Cultural Practices of the Powerful

Do you have a Power PC? A Power Mac? Are you connected to power? Do you have any power? The first two questions are power questions. They assume you are part of a culture, a race for power. They assume that you are connected to power, because even if you have a laptop, it needs recharging, and the batteries never last long enough to write anything of substantial length. If you say no to the first three questions, then chances are you don't have much power at all.

Power is a practice. It takes on a variety of forms which range in effectiveness from the power of violence to the power of attitudes. Violence is a short-term and highly effective means of power, while attitudinal power is long-term, it is also effective, but only if it is not resisted. Violence is effective even with resistance.

The question of power is critical to an evaluation of cyberculture. Analyses of power have been central to the development of feminist thought, and though these analyses have tended to be dismissed by the postmodern theorists, it is power which has brought us the digital revolution.


A new digital world, founded on a global information system run by American-based computer corporations, would seem to be the unstated goal of digital ideology. (Millar, 1998: p. 153)

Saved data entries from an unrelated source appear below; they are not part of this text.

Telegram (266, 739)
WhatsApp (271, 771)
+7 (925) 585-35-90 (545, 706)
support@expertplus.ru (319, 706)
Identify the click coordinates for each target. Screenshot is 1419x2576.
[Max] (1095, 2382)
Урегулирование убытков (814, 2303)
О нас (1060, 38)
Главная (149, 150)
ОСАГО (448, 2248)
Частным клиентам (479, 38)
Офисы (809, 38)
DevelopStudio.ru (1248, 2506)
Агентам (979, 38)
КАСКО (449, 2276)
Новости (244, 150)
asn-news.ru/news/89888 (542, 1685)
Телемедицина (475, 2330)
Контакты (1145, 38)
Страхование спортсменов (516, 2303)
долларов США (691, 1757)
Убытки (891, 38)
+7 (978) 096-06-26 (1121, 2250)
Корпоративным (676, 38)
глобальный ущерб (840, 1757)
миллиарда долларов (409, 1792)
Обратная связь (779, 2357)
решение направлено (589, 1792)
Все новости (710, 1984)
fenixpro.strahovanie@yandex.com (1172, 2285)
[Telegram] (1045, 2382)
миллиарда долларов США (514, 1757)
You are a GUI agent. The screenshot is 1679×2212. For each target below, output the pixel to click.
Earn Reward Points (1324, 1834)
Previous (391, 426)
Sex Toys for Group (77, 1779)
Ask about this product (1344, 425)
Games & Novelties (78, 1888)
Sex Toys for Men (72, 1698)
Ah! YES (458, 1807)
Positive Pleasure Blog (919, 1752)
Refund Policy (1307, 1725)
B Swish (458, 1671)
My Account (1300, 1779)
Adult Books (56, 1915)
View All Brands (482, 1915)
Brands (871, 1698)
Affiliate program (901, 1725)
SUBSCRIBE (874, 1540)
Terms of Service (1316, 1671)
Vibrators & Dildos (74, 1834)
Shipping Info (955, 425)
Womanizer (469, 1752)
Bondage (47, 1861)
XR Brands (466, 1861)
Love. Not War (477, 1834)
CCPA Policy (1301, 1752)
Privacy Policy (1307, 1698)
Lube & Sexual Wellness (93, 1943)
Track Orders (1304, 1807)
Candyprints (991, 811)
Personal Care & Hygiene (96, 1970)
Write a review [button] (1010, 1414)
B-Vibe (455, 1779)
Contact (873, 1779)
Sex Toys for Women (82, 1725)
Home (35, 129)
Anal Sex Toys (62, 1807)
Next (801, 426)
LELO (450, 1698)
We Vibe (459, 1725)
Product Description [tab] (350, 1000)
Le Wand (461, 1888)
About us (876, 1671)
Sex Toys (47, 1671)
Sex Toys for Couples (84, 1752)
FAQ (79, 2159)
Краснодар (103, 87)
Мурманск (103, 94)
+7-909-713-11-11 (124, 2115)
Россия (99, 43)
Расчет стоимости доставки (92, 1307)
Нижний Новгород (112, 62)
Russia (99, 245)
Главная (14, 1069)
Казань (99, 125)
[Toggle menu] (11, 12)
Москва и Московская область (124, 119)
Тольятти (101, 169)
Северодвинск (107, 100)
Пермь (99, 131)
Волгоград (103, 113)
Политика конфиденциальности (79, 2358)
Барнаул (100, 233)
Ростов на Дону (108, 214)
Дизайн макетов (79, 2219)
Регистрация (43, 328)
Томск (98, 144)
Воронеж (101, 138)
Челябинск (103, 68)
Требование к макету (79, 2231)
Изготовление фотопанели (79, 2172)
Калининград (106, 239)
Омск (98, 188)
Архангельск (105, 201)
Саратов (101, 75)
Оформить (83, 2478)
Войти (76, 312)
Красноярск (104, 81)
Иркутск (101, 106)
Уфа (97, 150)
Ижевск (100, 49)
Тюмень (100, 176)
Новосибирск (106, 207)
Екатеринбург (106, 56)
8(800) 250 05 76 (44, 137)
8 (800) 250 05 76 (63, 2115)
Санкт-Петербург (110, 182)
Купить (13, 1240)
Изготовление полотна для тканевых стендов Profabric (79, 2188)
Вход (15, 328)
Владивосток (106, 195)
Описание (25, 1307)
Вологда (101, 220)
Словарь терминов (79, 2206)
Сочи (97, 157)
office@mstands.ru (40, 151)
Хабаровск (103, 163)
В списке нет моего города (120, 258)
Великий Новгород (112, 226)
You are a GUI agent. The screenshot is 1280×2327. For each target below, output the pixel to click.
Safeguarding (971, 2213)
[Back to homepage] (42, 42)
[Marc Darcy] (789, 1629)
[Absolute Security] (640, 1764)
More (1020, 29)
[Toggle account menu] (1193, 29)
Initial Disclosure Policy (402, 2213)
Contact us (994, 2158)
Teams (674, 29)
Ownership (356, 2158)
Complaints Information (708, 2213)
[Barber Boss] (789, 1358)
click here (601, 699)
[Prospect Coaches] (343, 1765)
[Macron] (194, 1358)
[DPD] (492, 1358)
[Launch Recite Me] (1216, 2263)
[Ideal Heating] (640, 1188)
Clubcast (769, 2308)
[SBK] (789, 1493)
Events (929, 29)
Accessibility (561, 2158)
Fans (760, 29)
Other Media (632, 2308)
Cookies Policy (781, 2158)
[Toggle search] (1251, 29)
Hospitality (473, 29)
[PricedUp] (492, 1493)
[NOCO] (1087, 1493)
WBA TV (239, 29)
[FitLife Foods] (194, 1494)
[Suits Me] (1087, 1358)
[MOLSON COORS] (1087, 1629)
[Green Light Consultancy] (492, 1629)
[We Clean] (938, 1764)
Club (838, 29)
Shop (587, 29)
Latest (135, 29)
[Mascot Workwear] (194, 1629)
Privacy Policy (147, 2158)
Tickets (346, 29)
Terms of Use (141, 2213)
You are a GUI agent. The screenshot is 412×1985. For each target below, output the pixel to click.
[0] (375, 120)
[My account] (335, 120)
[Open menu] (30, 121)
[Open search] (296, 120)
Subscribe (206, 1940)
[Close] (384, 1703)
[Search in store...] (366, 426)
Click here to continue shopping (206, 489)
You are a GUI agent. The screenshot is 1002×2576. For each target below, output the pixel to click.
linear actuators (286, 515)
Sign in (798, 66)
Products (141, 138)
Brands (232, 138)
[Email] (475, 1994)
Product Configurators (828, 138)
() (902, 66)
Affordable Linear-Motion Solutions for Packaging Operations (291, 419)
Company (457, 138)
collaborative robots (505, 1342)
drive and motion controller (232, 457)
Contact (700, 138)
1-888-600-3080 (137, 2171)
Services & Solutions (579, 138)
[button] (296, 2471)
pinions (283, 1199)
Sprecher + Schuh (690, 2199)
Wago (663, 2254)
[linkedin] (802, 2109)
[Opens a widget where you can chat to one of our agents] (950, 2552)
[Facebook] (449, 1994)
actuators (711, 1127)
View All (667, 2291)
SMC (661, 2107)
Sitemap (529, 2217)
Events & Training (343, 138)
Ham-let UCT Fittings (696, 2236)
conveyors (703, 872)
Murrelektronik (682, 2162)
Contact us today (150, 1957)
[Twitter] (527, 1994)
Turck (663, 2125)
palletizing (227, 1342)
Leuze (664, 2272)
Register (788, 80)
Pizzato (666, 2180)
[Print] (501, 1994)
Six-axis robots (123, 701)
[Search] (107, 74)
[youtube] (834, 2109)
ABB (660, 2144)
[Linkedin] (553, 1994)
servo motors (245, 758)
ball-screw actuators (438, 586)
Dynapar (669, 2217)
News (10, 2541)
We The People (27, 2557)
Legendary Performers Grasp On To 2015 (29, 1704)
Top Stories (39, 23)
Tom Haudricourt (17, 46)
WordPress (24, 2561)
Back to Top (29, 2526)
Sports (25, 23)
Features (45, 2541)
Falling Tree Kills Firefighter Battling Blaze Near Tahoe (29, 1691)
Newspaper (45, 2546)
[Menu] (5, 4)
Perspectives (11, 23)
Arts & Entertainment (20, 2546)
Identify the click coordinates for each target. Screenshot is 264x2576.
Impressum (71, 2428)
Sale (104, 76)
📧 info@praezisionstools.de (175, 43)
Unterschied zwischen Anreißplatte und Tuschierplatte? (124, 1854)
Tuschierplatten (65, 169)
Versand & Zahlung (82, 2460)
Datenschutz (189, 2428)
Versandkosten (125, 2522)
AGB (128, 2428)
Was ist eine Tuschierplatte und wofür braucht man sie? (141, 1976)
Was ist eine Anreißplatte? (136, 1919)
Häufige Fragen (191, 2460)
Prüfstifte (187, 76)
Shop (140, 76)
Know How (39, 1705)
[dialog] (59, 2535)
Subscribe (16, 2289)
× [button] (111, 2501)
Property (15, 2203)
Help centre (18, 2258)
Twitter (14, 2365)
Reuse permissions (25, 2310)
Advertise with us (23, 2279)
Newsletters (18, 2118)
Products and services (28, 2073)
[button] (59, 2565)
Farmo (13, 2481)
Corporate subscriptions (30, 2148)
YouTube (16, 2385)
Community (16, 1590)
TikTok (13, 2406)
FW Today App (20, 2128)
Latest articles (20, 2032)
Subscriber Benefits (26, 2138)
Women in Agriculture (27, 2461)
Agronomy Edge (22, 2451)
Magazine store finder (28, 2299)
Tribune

Premenstrual in a postmodern age no.2

"Premenstrual in a postmodern age No. 2", cartoon by Judy Horacek, copyright 1997

Not seeing


The unmarked category is the identifying mark of the Powerful. He is the standard by which everything else is measured. The clearest example of this is Leonardo da Vinci's Vitruvian Man, or his latest incarnation, Jobe Smith (Mitchell: 1995, p. 26) in Lawnmower Man. Judy Horacek's cartoon of "Vitruvian woman", complete with mirror writing, sends up the idea of man as the unmarked category. On the global scale this is well represented in the informational address structures of the Internet, where US addresses are unmarked. What is so clearly unmarked on the Internet, is less obviously marked in some other areas, but readily identifiable for anyone outside the category.